Я устремился следом, ненароком расстегнув свою брезентовую куртку, чтобы в случае чего быстро вытянуть заткнутый за пояс наган.
– Товарищ Русаков, – медленно и с чувством, как будто оправдались его самые худшие опасения, произнес субъект в папахе.
– Не ждали? – сочувственно спросил москвич.
– И на каком основании… – начал было «папаха», но был бесцеремонно прерван москвичом.
– Мои основания вам хорошо известны. Вы никак за Головченко собрались?
– Откуда узнали? – хмуро посмотрел на москвича собеседник.
– По своим каналам… Досадно как-то, что вы не известили органы ОГПУ о своих грандиозных планах. Ведь вопросы могут быть. Отвечать придется.
– Да какие вопросы, Иван Афанасьевич! Каюсь, сам его взять хотел! У нас к нему особые личные счеты.
– Какие личные счеты, товарищ Лифшиц? Аполитично как-то звучит. Одно дело делаем. Так что поступаете со своим продотрядом под мое командование, – припечатал без права обжалования москвич.
Поскольку по факту возразить товарищу Лифшицу было нечего, он только развел руками – мол, хозяин – барин. А что поделаешь? Полномочий у столичной штучки Русакова хватало, чтобы построить в области кого угодно.
Я немного взбодрился. Ну, теперь кое-что проясняется. Головченко – это в недавнем прошлом заведующий сельхозотделом обкома ВКП(б), а ныне находящийся в розыске враг-вредитель. С зернозаготовками и коллективизацией наворотил он столько бед для советской власти, что барону Врангелю не снилось. Во многом это ему я обязан тем, что меня выдернули из уютного родного дома и отправили в эту длинную командировку, в состав специальной группы ОГПУ СССР.

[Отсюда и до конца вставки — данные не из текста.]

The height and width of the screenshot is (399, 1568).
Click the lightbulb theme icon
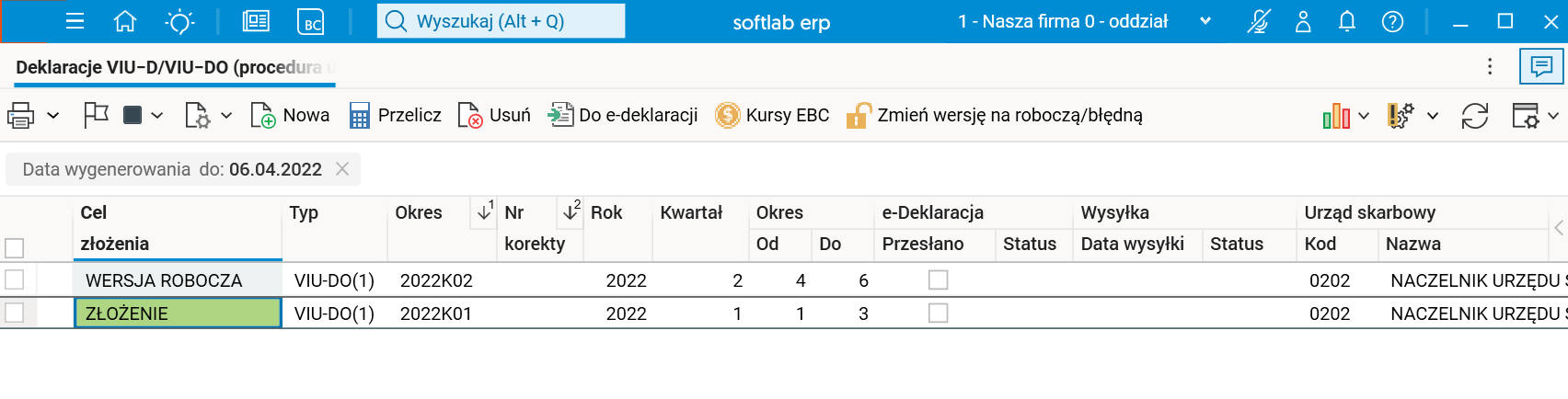point(179,21)
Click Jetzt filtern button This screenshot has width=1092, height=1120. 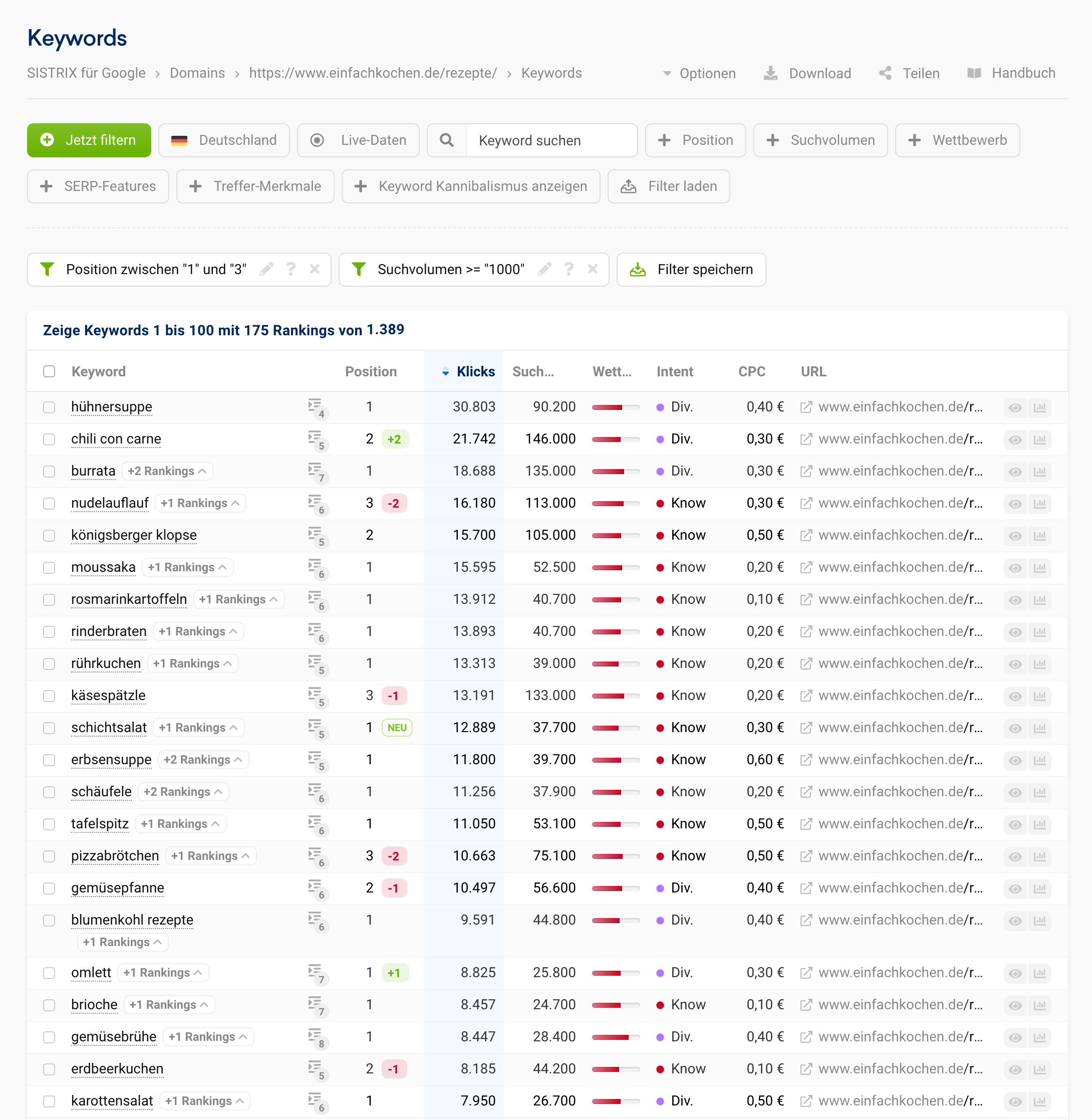89,140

С интересом смотрел я и на Лифшица, в этих местах фигуру легендарную. В возрасте, уже за пятьдесят, сморщенный, страшно энергичный, воинственный, а глаза так и шныряют вокруг – хитрые и все замечающие. Он обернулся к своим людям и произнес:
– Поступаем в распоряжение ОГПУ. Товарища Русакова.
Смотрели на нас продотрядовцы кисло. Не читалось на их лицах искреннего стремления помочь органам. Воспринимали они нас скорее как бесстыдных наглецов, норовивших утащить из-под носа их заслуженную добычу.

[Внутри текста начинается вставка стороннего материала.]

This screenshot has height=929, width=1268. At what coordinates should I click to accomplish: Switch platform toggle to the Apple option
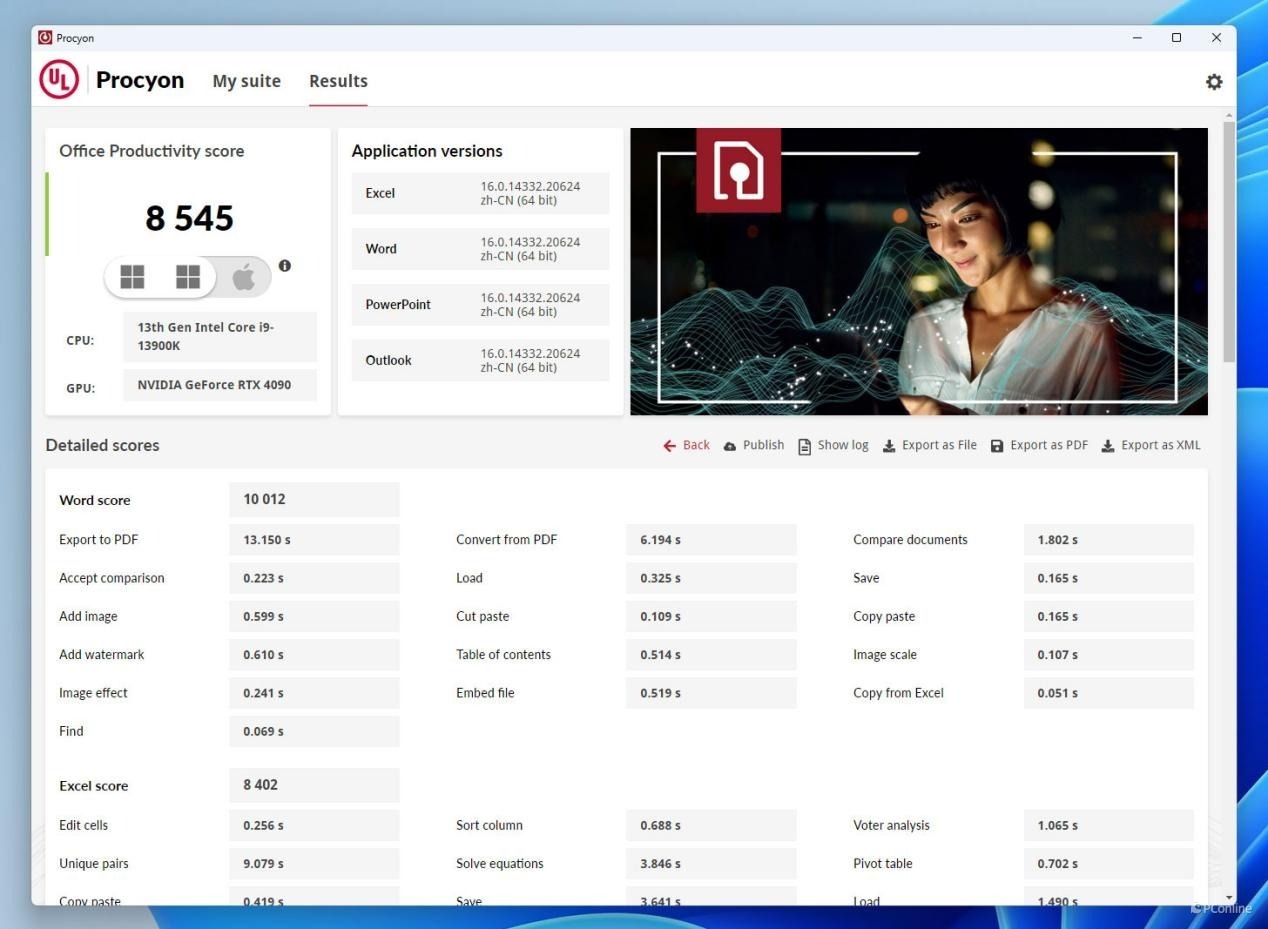tap(244, 277)
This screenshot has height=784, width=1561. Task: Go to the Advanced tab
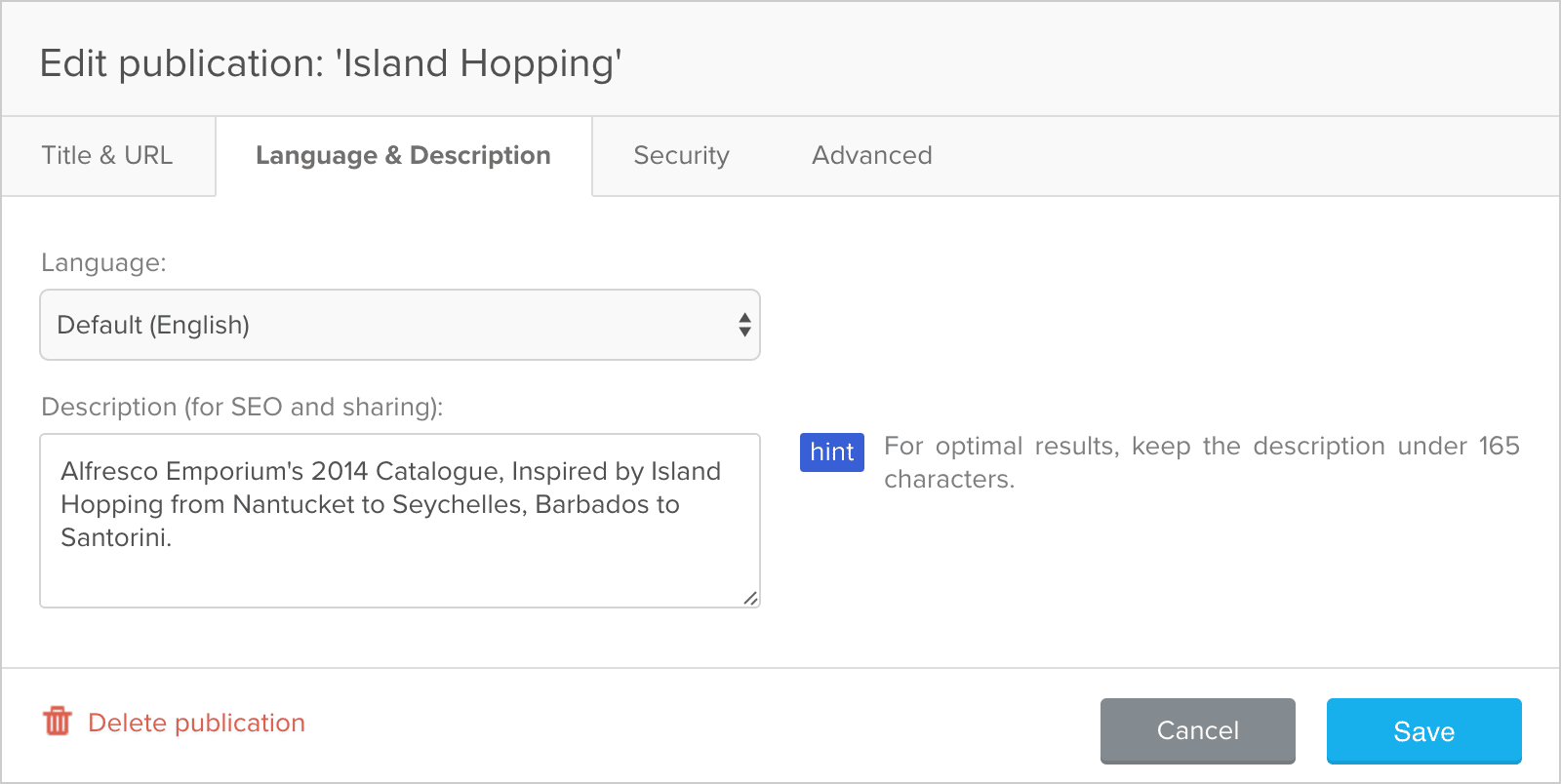pos(871,156)
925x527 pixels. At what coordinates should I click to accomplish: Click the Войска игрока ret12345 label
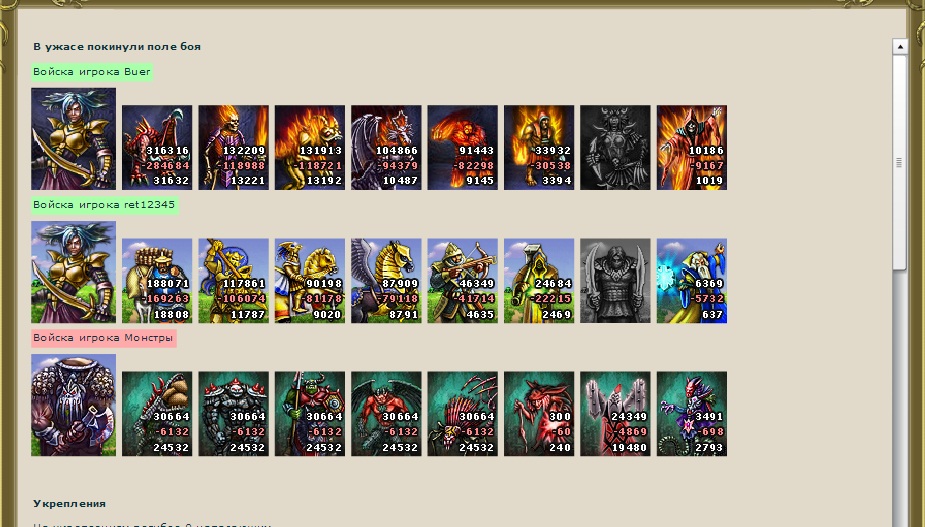(104, 205)
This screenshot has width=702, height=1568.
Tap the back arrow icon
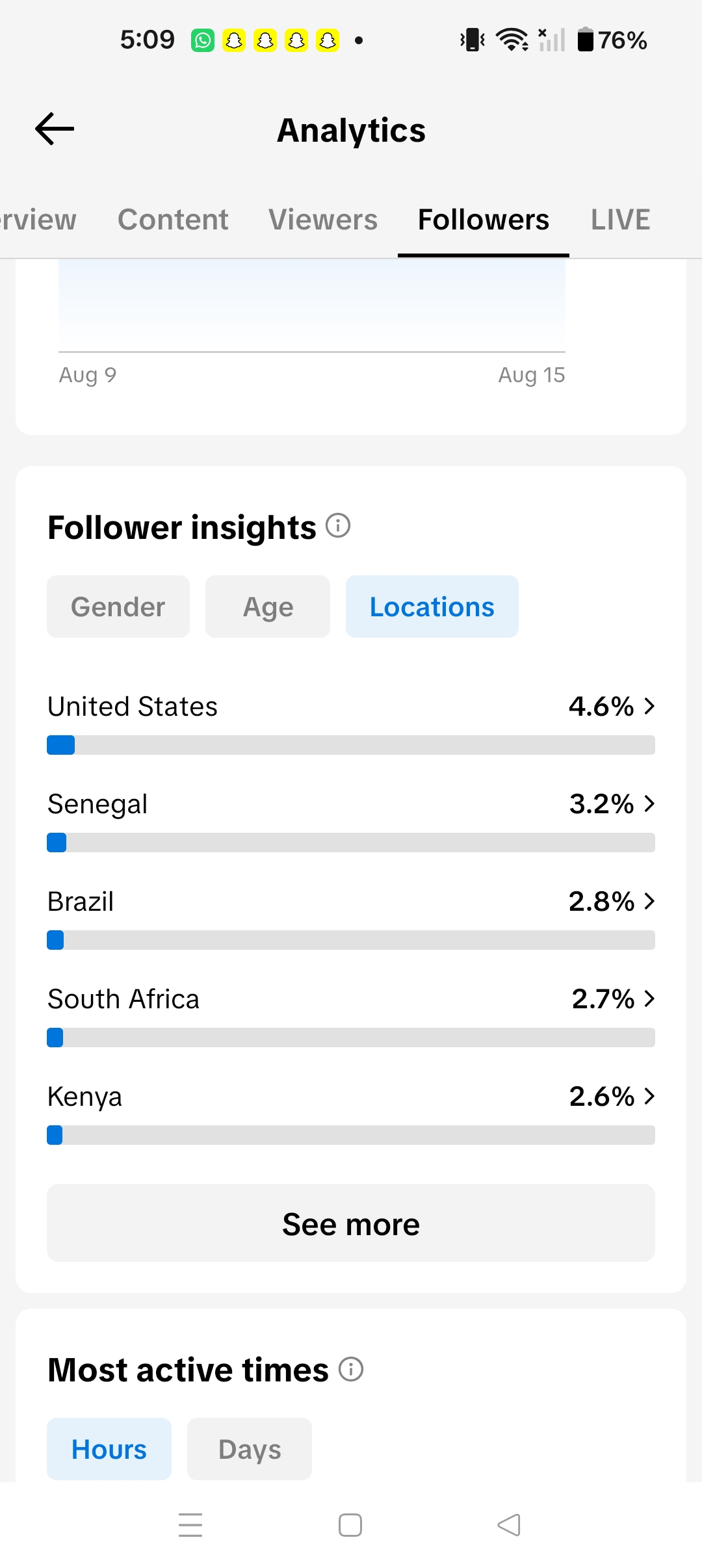55,129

Вообще, продотряд – это какая-то странная шарашка, которая регламентировалась не законом, а обстоятельствами и желанием областного начальства. В разгар коллективизации, когда стал понятен огромный объем задач, стоящих перед государственным аппаратом по околхозиванию, раскулачиванию и сбору продналога, в помощь ему был создан внештатный отряд при административном отделе Нижнепольского облисполкома. Туда были прикомандированы самые разные люди – пара милиционеров, партийные рабочие с предприятий, комсомольцы, служащие. А поскольку руководил ими старый большевик Лифшиц, то вскоре по виду, содержанию и методам работы это стал типичный продотряд, будто бы вернувшийся из ранних революционных времен. Кстати, в нем действительно служило несколько человек из тех старых, героических продотрядов. Отряд Лифшица вскоре тут вполне прижился в качестве какого-то полулегального вооруженного формирования. И объем работы им выполнялся огромный. Продотрядовцев не стеснялись привлекать на разные мероприятия, в том числе в качестве вооруженной силы. Боялись их кулачье и мироеды как бы не больше, чем войск ОГПУ.